Tag Archives: Pains

The first of a few Health Journey posts.

Before this blog, I had another one. I’ve actually had a few over the past few years but I always get so insecure about them, that I would delete them. My last blog had two great posts, both about my transition into the gluten free lifestyle and I deleted the blog a month ago, completely forgetting to save those two posts so if I ever wanted to talk about it again, I could simply copy and paste. I really regret it now. The upside of this is that I get to talk about it again, but a year later. I’ll spilt this into two posts, because my other posts were too long and it really needed that second post to balance it out.

I can’t remember when I started to get signs that something wasn’t right. It might have been in the New Year of 2013, or slightly before then but I was having a really healthy year. I had came back from University the previous year and gave myself a good kick up the arse and finally started to get healthy and lose weight. I was the healthiest I had ever been, but I was getting sore heads, stomach cramps, feeling exhausted and having a really foggy head. Those were the main symptoms I had had. I was sleeping so much after college every day that I had to ban myself for an entire month because it was getting out of hand and when you’re so used to going home and having a three hour nap, once you ban yourself, it’s not pretty. I banned myself in the December of 2012 because I remember thinking half way through the month “Oh yeah, I’ll be off for the next weeks so I’ll not want a nap anyway”. I had no idea what was going on, absolutely none. I went to the doctor and told them what was wrong with me and I was told I should go off bread for a month. That’s literally what I was told. Going off bread didn’t help me, I think I done it for about two months and there was still no change. It had been suggested to me that maybe gluten was the problem, but I had no idea what gluten was, but I love researching (It was one of my favourite things to do in college for projects) so I done that and it was if someone had just watched me for a few months then wrote down everything that had happened. My symptoms and other symptoms were listed and it made so much sense. All the pain I was in, all the tiredness I had felt, all the times I couldn’t concentrate in class and sometimes struggled writing down the exact same words the teacher was saying on a piece of paper, it all made sense. It was gluten. It just had to be.

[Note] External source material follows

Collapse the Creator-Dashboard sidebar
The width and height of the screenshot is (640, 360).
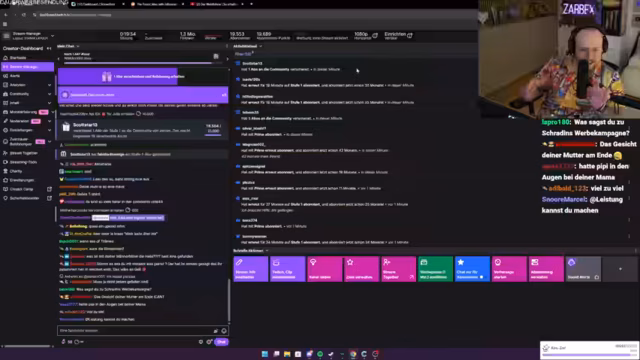[49, 48]
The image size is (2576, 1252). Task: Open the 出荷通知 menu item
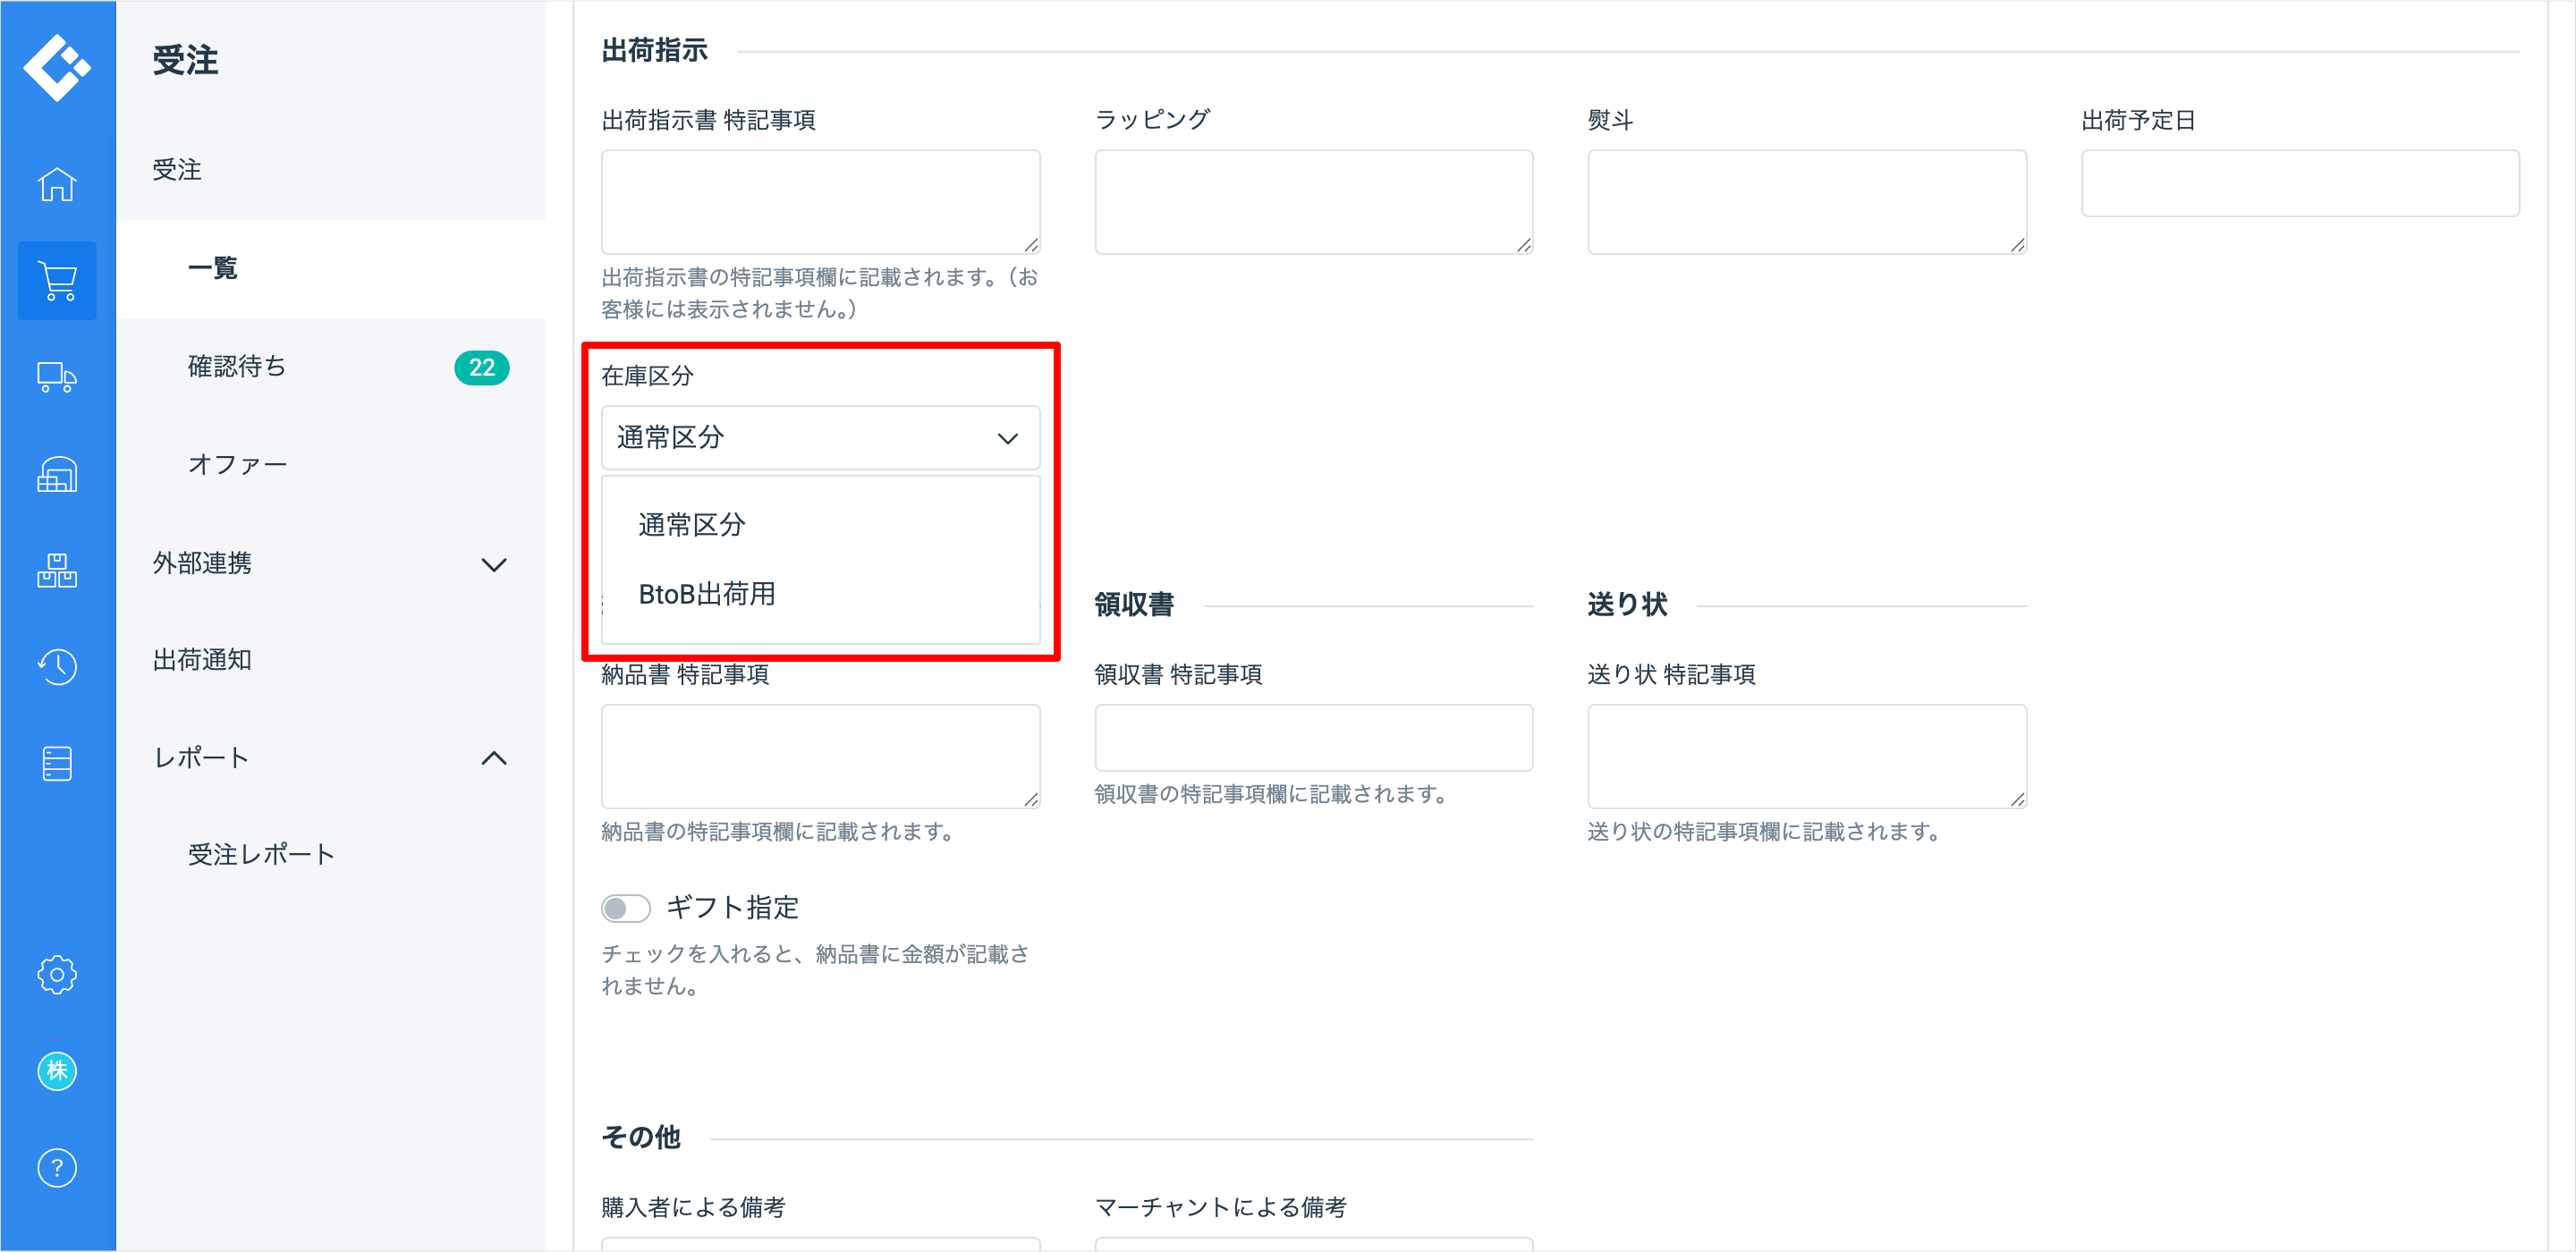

I’m not a huge fan of going to the doctors for a few reasons. 1) Whenever there’s something wrong with a woman, the first question they’ll usually ask “Is there a chance you could be pregnant?” I get it. I’m a woman and yes, we can get pregnant but it really annoys me that for the majority of time, that’s what we’re asked. 2) Appointment times. As I said, I’m not a fan of doctors so when I go, I am genuinely not well but whenever I would ring up for an appointment, I was given one for a week and a half later. I understand that if it was truly an emergency, I could get an emergency appointment or go up to A&E, but isn’t a week and a half later a bit ridiculous? So I was put off a lot and I didn’t think I would get anywhere fast. I’m pretty sure I went for another appointment a few months later but I can’t be 100% sure about that.

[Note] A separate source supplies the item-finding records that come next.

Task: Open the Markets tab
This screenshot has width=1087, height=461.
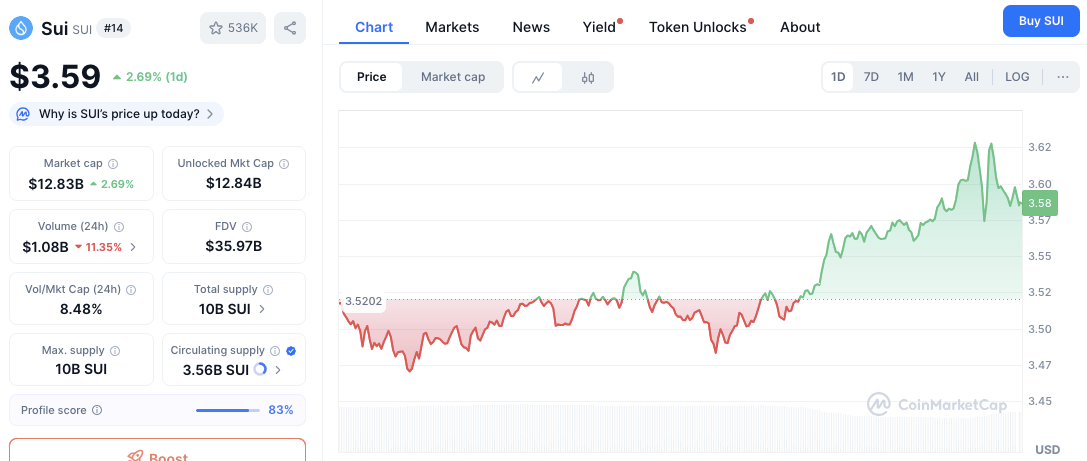Action: 452,27
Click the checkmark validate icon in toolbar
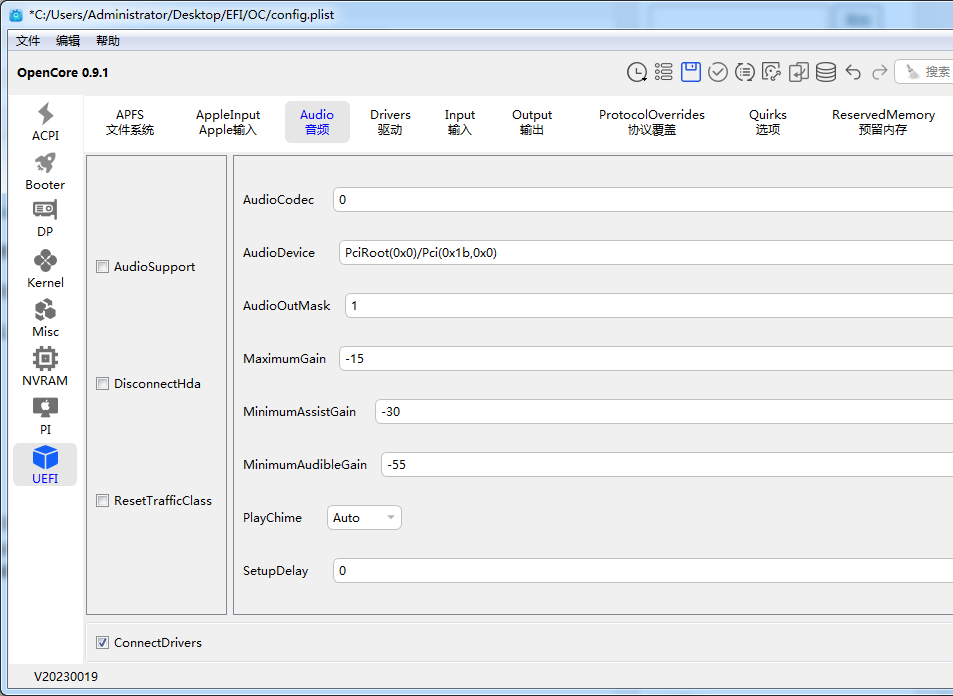 718,72
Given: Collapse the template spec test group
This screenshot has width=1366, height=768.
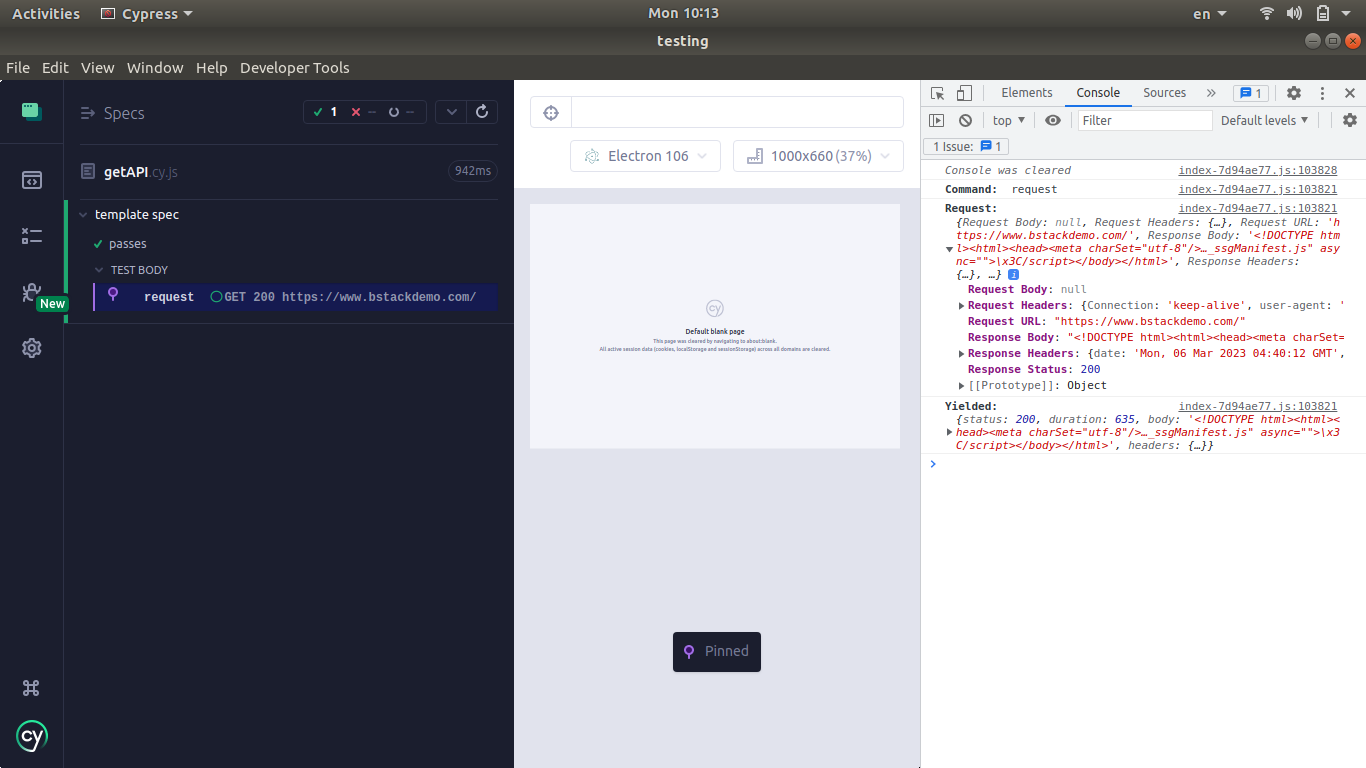Looking at the screenshot, I should coord(97,214).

I was still getting cramps, I was still exhausted, I was still feeling foggy. I was exercising and some people thought I was tired because I was “working out too much”. Trust me, I didn’t over-do it and I wasn’t tired from it. I actually dread to think what I would have been like if I hadn’t been working out. I was still losing weight and I was eating enough for my body type and enough for me to lose weight. But the pains were still coming and in November 2013 I’d had enough. Enough of the stomach pains especially, I was a woman, we get period pains, I only expect pains once a month, not once a day for hours on end. So I did more research and found a centre that done allergy and intolerance testing near me.